Si alguna fama tienen bien ganada los escritores es la de ser embusteros. Pero a diferencia de otros mentirosos, con intereses oscuros, al escritor lo mueve la necesidad de contar una buena historia. Esa necesidad, si no legitima del todo, por lo menos atenúa el dolor de mentir. Si una buena historia se cuenta como propia, ¿qué importa que no lo sea?

El embuste más común de un escritor, incluso cuando hace de narrador oral espontáneo que anima una velada con sus historias, es asumir el rol de protagonista de hechos o situaciones que en verdad les ocurrieron a otras personas. En su descargo, habría que añadir, se trata de cuentos entre cuyos requisitos para ser contados está el de contarlo en primera persona del singular. Si no se narra así pierde fuerza y narrar una historia así es peor que mentir.

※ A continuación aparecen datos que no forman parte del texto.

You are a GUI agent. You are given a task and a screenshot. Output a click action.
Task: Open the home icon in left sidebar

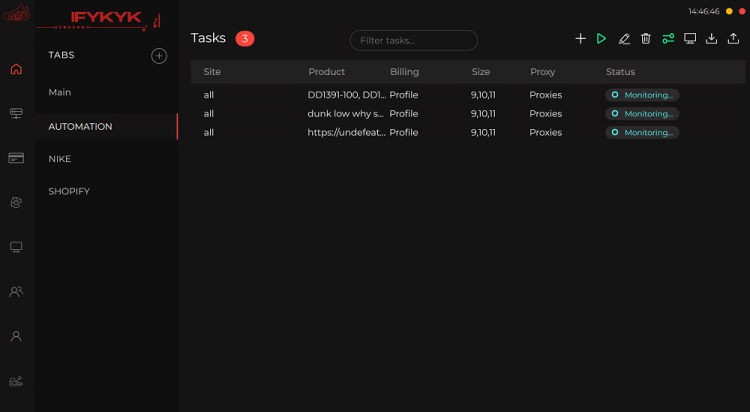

Me contaba el editor Carsten Todtmann que, preocupado por el ritmo lento que llevaba José Ignacio Cabrujas escribiendo el ensayo para el libro Caracas (Oscar Todtmann Editores,1988), solía ir a conversar con él para ver cómo iba la cosa. Cabrujas se excusaba diciendo que estaba enredado ante la complejidad de Caracas y que no encontraba el perfil deseado para producir algo que fuese medianamente original. Todtmann, editor al fin y al cabo, trataba de aportarle algunas ideas, pero pasaban los días y el escritor nada que avanzaba.

Un día, con unos tragos de por medio, Todtmann le contó que hacía unos años, cuando trajo a su novia alemana a Caracas, ella quiso saber en qué lugar exacto de la ciudad había nacido él. Esa pregunta le pareció la excusa perfecta para acercarse hasta la esquina del Cuño, donde estaba la clínica Fleury Cuello, y mostrarle el antiguo caserón donde vino al mundo. Y, oh sorpresa, en el lugar no había nada, sólo algunos escombros donde merodeaba un gato. Carsten Todtmann pasó el camino de regreso tratando de explicarle a su novia que las cosas en Caracas eran así, que de repente algo estaba y después no estaba. Simple para una mente caraqueña (como la de Todtmann, a pesar del nombre), pero incomprensible para una alemana.

Dos o tres días después de aquella conversación con whisky, Cabrujas, con un “toma tu vaina”, le entregó a Todtmann un legajo: el maravilloso ensayo La ciudad escondida, el mismo donde se acuñó aquella frase definitoria de la caraqueñidad, “Mientras tanto… y por si acaso”.

En ese ensayo, centrado en el carácter efímero que todo tiene en esta ciudad, Todtmann se encontró con el siguiente episodio: “Me dio por enseñarle el lugar donde Matilde me trajo al mundo…De Poleo a Buena Vista Nº 11-B.Y fui con mi novia, muy a lo Sterne, al arcano vientre de este formidable natalicio. Pero no existía. Quiero decir no existía 11-B, no existía Poleo ni mucho menos Buena Vista, ni calle, ni barranco, ni sótano, ni nada. Ni siquiera la topografía, ni el consuelo de decirle, mira novia, tumbaron la casa, pero allí donde está ese taller mecánico, o esa quincalla de sirios, nació este servidor”.

La verdad de lo ocurrido nunca se sabrá. Imposible saber, por ejemplo, si la anécdota de Todtmann fue ese disparador de la creatividad que Cabrujas estuvo esperando para darle forma a su ensayo. Más aun, como quiera que a Todtmann le gusta escribir, quién sabe si lo que me contó efectivamente sucedió así o si fue otro el protagonista de “su” cuento. Finalmente, tampoco hay que olvidar que el suscrito escribe y, como todos los que lo hacen por la compulsión de narrar historias, también miente.